## Written instruction
Retype, word for word, the part of the entries that starts with the line containing "What do you see at coordinates (328, 103)" and ends with the line containing "center [1051, 404].", with both of those lines included.

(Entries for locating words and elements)
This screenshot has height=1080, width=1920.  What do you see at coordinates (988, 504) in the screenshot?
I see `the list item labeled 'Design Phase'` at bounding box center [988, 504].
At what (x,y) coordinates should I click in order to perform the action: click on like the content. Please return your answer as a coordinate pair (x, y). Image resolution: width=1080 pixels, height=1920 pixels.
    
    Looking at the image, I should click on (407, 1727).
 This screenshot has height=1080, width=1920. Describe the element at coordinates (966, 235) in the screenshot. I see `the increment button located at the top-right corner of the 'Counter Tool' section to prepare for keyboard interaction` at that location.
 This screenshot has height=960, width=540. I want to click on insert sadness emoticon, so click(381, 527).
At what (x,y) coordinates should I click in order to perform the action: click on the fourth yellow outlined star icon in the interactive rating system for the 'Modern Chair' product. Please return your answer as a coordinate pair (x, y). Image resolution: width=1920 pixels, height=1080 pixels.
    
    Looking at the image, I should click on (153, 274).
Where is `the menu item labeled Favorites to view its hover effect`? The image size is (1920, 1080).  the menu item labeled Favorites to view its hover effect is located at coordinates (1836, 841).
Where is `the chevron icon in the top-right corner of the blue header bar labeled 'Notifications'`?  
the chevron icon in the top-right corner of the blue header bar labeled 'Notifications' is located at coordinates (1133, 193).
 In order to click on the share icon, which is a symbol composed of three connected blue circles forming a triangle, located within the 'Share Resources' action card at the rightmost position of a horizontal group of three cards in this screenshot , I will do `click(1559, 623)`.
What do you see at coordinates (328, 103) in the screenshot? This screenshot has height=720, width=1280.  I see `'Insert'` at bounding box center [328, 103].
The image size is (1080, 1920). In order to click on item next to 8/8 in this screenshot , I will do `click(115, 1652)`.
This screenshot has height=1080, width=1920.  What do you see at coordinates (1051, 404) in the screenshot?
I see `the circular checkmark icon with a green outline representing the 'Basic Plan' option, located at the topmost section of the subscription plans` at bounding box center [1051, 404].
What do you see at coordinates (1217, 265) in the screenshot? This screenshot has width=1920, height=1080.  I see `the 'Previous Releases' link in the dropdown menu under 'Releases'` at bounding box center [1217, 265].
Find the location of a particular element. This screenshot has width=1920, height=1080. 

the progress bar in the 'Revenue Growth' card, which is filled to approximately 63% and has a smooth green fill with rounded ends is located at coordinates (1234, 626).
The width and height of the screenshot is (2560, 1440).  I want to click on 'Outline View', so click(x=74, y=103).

## Answer to the exercise
What do you see at coordinates (328, 103) in the screenshot? This screenshot has height=720, width=1280.  I see `'Insert'` at bounding box center [328, 103].
The image size is (1080, 1920). In order to click on item next to 8/8 in this screenshot , I will do `click(115, 1652)`.
This screenshot has height=1080, width=1920.  What do you see at coordinates (1051, 404) in the screenshot?
I see `the circular checkmark icon with a green outline representing the 'Basic Plan' option, located at the topmost section of the subscription plans` at bounding box center [1051, 404].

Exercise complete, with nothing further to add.